25 Apr 2025 | Algeria, Americas, Canada, Europe and Central Asia, Hungary, Middle East and North Africa, News and features, United Kingdom, United States, Venezuela
In the age of online information, it can feel harder than ever to stay informed. As we get bombarded with news from all angles, important stories can easily pass us by. To help you cut through the noise, every Friday Index will publish a weekly news roundup of some of the key stories covering censorship and free expression from the past seven days. This week, we cover El Salvador’s plan for a prisoner swap and look at how Hungary has been placed on an EU watchlist.
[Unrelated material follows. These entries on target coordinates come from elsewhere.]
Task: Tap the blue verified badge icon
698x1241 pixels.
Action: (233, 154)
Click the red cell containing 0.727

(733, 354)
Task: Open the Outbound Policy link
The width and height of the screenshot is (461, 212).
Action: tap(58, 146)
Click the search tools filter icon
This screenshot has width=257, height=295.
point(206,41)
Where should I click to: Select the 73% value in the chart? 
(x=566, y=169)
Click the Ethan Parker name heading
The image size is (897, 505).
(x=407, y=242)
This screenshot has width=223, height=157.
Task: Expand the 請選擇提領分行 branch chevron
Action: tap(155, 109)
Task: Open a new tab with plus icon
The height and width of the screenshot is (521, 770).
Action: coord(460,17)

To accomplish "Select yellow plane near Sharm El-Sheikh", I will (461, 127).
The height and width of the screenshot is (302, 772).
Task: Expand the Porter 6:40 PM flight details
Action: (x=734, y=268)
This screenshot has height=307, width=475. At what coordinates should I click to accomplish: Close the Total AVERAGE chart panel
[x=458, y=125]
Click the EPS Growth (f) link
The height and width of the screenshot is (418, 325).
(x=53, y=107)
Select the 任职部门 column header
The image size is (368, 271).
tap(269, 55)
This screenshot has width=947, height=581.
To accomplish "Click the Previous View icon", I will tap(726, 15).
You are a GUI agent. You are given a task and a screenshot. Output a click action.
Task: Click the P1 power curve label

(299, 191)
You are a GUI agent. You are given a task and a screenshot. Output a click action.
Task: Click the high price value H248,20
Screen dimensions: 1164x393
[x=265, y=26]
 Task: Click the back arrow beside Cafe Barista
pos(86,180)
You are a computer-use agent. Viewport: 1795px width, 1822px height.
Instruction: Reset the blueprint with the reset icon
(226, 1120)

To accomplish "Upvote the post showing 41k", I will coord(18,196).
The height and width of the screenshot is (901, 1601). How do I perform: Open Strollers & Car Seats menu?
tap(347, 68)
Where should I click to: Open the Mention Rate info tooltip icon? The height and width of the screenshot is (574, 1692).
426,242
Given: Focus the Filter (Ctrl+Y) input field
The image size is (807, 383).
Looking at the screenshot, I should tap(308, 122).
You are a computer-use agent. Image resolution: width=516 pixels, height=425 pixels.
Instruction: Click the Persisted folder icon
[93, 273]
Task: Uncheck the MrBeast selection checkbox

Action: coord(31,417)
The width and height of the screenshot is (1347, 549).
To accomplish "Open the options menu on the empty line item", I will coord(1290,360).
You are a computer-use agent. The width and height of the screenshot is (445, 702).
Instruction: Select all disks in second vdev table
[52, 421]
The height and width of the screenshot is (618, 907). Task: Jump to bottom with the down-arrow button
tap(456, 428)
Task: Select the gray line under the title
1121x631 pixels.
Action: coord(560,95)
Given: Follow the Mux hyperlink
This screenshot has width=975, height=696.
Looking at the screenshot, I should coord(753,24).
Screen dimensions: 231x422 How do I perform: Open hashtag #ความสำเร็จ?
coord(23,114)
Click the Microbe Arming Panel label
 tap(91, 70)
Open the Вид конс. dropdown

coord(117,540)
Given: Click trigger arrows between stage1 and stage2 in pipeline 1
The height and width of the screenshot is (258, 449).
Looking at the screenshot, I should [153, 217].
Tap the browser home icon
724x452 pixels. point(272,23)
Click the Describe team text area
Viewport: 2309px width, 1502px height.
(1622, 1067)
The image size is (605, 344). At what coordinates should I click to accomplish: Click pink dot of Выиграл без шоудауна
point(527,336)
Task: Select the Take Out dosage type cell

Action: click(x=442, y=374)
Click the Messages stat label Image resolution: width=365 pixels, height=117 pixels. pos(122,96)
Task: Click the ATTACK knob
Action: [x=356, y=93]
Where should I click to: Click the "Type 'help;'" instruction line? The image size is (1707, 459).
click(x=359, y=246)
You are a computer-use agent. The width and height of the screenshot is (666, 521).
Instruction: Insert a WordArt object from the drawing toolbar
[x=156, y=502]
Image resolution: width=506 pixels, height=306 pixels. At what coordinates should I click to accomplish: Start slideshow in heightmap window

Political prisoners: Bukele condemned by families of American deportees for Venezuela swap plan
Last week, the Donald Trump administration once again made headlines for wrongfully deporting Maryland resident Kilmar Ábrego García to a jail in El Salvador, and failing to facilitate his return. The president of El Salvador, Nayib Bukele, has become a prominent figure in this story, aligning himself with Trump and stating that he “does not have the power” to return Garcia to the USA – a claim that experts say is false.
Now, Bukele has proposed a deal to send 252 Venezuelans incarcerated in El Salvador (following deportation from the US) back to their home country, in exchange for Salvadoran “political prisoners” currently held in Venezuela. President Nicolas Maduro has stated that the Venezuelan nationals held in Salvadoran prisons were “kidnapped”, while Bukele has accused Maduro of imprisoning political opponents and activists.
These Venezuelans, many of whom are believed to have no criminal background and were deported on evidence as spurious as having tattoos, have now become pawns in a game of politics – which both their families and human rights groups alike have denounced. Nelson Suárez, whose brother is among those Venezuelans imprisoned in El Salvador, told The Guardian that he feels his brother is being treated “like political merchandise”.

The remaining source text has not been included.